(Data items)
────────────────
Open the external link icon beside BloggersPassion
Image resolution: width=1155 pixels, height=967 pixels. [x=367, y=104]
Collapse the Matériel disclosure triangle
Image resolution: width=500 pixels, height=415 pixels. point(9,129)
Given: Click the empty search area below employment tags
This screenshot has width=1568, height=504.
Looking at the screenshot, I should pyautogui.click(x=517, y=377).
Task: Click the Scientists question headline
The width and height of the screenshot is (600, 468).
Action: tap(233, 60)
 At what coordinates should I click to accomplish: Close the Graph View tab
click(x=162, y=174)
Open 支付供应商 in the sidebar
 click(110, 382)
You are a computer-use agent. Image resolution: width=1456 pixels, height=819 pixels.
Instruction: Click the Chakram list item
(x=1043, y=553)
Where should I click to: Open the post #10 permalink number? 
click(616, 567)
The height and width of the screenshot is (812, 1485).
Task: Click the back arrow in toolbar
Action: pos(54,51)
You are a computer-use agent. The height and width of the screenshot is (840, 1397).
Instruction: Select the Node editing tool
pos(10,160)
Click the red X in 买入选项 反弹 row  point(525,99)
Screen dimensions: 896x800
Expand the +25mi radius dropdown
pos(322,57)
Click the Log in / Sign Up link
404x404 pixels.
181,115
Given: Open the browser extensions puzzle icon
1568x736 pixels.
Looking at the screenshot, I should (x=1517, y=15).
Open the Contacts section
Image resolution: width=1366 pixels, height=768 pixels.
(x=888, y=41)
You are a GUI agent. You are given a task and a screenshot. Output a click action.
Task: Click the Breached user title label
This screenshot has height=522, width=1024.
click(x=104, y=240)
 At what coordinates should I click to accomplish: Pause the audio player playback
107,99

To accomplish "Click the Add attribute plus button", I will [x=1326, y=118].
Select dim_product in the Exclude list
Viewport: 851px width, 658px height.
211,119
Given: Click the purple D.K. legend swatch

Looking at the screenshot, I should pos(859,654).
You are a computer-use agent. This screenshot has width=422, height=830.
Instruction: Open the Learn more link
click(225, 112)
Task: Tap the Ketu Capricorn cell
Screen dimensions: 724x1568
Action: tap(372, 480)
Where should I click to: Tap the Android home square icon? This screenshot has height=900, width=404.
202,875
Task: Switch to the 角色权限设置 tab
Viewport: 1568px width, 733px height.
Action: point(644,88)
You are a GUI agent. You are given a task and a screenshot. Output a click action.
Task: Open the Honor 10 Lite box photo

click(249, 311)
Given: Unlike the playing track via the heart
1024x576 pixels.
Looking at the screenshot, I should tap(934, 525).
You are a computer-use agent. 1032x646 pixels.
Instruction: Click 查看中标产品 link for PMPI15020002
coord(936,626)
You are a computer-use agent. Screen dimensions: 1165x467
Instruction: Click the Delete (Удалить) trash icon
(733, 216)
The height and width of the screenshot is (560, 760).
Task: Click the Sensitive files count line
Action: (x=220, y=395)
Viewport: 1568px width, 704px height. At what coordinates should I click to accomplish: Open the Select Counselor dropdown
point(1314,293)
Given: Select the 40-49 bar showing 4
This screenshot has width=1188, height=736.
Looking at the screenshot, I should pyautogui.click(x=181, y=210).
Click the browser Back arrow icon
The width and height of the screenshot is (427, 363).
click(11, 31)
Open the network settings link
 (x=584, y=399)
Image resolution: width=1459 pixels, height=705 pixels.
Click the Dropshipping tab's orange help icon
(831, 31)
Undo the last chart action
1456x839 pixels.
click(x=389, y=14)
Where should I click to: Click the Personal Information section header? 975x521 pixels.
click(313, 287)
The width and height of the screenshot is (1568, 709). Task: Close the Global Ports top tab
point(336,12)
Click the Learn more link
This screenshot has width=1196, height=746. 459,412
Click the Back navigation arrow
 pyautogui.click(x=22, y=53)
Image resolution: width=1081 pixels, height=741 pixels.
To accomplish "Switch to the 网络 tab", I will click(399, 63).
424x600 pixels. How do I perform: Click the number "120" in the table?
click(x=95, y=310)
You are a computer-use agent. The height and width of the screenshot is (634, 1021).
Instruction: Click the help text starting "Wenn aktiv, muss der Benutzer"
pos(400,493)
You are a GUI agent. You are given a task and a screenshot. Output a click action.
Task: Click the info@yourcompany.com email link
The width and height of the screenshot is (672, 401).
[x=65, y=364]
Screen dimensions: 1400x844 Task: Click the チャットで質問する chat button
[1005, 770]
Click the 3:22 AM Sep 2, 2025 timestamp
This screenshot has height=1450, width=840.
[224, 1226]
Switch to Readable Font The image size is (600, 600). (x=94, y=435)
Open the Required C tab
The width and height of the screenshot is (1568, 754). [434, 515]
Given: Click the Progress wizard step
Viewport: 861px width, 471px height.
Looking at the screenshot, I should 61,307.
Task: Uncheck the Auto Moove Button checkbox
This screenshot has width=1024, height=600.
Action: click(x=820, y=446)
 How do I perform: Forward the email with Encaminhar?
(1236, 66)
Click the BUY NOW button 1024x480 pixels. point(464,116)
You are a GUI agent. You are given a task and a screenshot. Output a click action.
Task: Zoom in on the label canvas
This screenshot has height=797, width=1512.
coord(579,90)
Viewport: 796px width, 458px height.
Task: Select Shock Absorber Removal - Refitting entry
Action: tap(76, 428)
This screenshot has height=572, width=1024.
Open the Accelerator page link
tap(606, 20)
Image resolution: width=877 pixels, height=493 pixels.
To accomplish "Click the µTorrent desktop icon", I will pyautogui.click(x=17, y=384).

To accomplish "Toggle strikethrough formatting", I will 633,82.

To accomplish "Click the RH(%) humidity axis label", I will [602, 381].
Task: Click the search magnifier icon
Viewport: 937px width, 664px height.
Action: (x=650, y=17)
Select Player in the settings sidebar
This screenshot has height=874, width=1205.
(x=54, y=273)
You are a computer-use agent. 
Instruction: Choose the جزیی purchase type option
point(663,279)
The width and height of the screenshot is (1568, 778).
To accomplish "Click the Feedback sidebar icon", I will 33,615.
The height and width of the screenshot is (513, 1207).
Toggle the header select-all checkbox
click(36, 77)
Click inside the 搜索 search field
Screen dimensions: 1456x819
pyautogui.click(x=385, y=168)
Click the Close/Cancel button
────────────────
Problem statement: Each record must be copied out exactly and in full.

Result below:
Open the external link icon beside BloggersPassion
Image resolution: width=1155 pixels, height=967 pixels. [x=367, y=104]
Collapse the Matériel disclosure triangle
Image resolution: width=500 pixels, height=415 pixels. point(9,129)
Given: Click the empty search area below employment tags
This screenshot has width=1568, height=504.
Looking at the screenshot, I should pyautogui.click(x=517, y=377).
Task: Click the Scientists question headline
The width and height of the screenshot is (600, 468).
Action: tap(233, 60)
 At what coordinates should I click to accomplish: Close the Graph View tab
click(x=162, y=174)
Open 支付供应商 in the sidebar
 click(110, 382)
You are a computer-use agent. Image resolution: width=1456 pixels, height=819 pixels.
Instruction: Click the Chakram list item
(x=1043, y=553)
Where should I click to: Open the post #10 permalink number? 
click(616, 567)
The height and width of the screenshot is (812, 1485).
Task: Click the back arrow in toolbar
Action: pos(54,51)
You are a computer-use agent. The height and width of the screenshot is (840, 1397).
Instruction: Select the Node editing tool
pos(10,160)
Click the red X in 买入选项 反弹 row  point(525,99)
Screen dimensions: 896x800
Expand the +25mi radius dropdown
pos(322,57)
Click the Log in / Sign Up link
404x404 pixels.
181,115
Given: Open the browser extensions puzzle icon
1568x736 pixels.
Looking at the screenshot, I should (x=1517, y=15).
Open the Contacts section
Image resolution: width=1366 pixels, height=768 pixels.
(x=888, y=41)
You are a GUI agent. You are given a task and a screenshot. Output a click action.
Task: Click the Breached user title label
This screenshot has height=522, width=1024.
click(x=104, y=240)
 At what coordinates should I click to accomplish: Pause the audio player playback
107,99

To accomplish "Click the Add attribute plus button", I will [x=1326, y=118].
Select dim_product in the Exclude list
Viewport: 851px width, 658px height.
211,119
Given: Click the purple D.K. legend swatch

Looking at the screenshot, I should pos(859,654).
You are a computer-use agent. This screenshot has width=422, height=830.
Instruction: Open the Learn more link
click(225, 112)
Task: Tap the Ketu Capricorn cell
Screen dimensions: 724x1568
Action: tap(372, 480)
Where should I click to: Tap the Android home square icon? This screenshot has height=900, width=404.
202,875
Task: Switch to the 角色权限设置 tab
Viewport: 1568px width, 733px height.
Action: point(644,88)
You are a GUI agent. You are given a task and a screenshot. Output a click action.
Task: Open the Honor 10 Lite box photo

click(249, 311)
Given: Unlike the playing track via the heart
1024x576 pixels.
Looking at the screenshot, I should tap(934, 525).
You are a computer-use agent. 1032x646 pixels.
Instruction: Click 查看中标产品 link for PMPI15020002
coord(936,626)
You are a computer-use agent. Screen dimensions: 1165x467
Instruction: Click the Delete (Удалить) trash icon
(733, 216)
The height and width of the screenshot is (560, 760).
Task: Click the Sensitive files count line
Action: (x=220, y=395)
Viewport: 1568px width, 704px height. At what coordinates should I click to accomplish: Open the Select Counselor dropdown
point(1314,293)
Given: Select the 40-49 bar showing 4
This screenshot has width=1188, height=736.
Looking at the screenshot, I should pyautogui.click(x=181, y=210).
Click the browser Back arrow icon
The width and height of the screenshot is (427, 363).
click(11, 31)
Open the network settings link
 (x=584, y=399)
Image resolution: width=1459 pixels, height=705 pixels.
Click the Dropshipping tab's orange help icon
(831, 31)
Undo the last chart action
1456x839 pixels.
click(x=389, y=14)
Where should I click to: Click the Personal Information section header? 975x521 pixels.
click(313, 287)
The width and height of the screenshot is (1568, 709). Task: Close the Global Ports top tab
point(336,12)
Click the Learn more link
This screenshot has width=1196, height=746. 459,412
Click the Back navigation arrow
 pyautogui.click(x=22, y=53)
Image resolution: width=1081 pixels, height=741 pixels.
To accomplish "Switch to the 网络 tab", I will click(399, 63).
424x600 pixels. How do I perform: Click the number "120" in the table?
click(x=95, y=310)
You are a computer-use agent. The height and width of the screenshot is (634, 1021).
Instruction: Click the help text starting "Wenn aktiv, muss der Benutzer"
pos(400,493)
You are a GUI agent. You are given a task and a screenshot. Output a click action.
Task: Click the info@yourcompany.com email link
The width and height of the screenshot is (672, 401).
[x=65, y=364]
Screen dimensions: 1400x844 Task: Click the チャットで質問する chat button
[1005, 770]
Click the 3:22 AM Sep 2, 2025 timestamp
This screenshot has height=1450, width=840.
[224, 1226]
Switch to Readable Font The image size is (600, 600). (x=94, y=435)
Open the Required C tab
The width and height of the screenshot is (1568, 754). [434, 515]
Given: Click the Progress wizard step
Viewport: 861px width, 471px height.
Looking at the screenshot, I should 61,307.
Task: Uncheck the Auto Moove Button checkbox
This screenshot has width=1024, height=600.
Action: click(x=820, y=446)
 How do I perform: Forward the email with Encaminhar?
(1236, 66)
Click the BUY NOW button 1024x480 pixels. point(464,116)
You are a GUI agent. You are given a task and a screenshot. Output a click action.
Task: Zoom in on the label canvas
This screenshot has height=797, width=1512.
coord(579,90)
Viewport: 796px width, 458px height.
Task: Select Shock Absorber Removal - Refitting entry
Action: tap(76, 428)
This screenshot has height=572, width=1024.
Open the Accelerator page link
tap(606, 20)
Image resolution: width=877 pixels, height=493 pixels.
To accomplish "Click the µTorrent desktop icon", I will pyautogui.click(x=17, y=384).

To accomplish "Toggle strikethrough formatting", I will 633,82.

To accomplish "Click the RH(%) humidity axis label", I will [602, 381].
Task: Click the search magnifier icon
Viewport: 937px width, 664px height.
Action: (x=650, y=17)
Select Player in the settings sidebar
This screenshot has height=874, width=1205.
(x=54, y=273)
You are a computer-use agent. 
Instruction: Choose the جزیی purchase type option
point(663,279)
The width and height of the screenshot is (1568, 778).
To accomplish "Click the Feedback sidebar icon", I will 33,615.
The height and width of the screenshot is (513, 1207).
Toggle the header select-all checkbox
click(36, 77)
Click inside the 搜索 search field
Screen dimensions: 1456x819
pyautogui.click(x=385, y=168)
Click the Close/Cancel button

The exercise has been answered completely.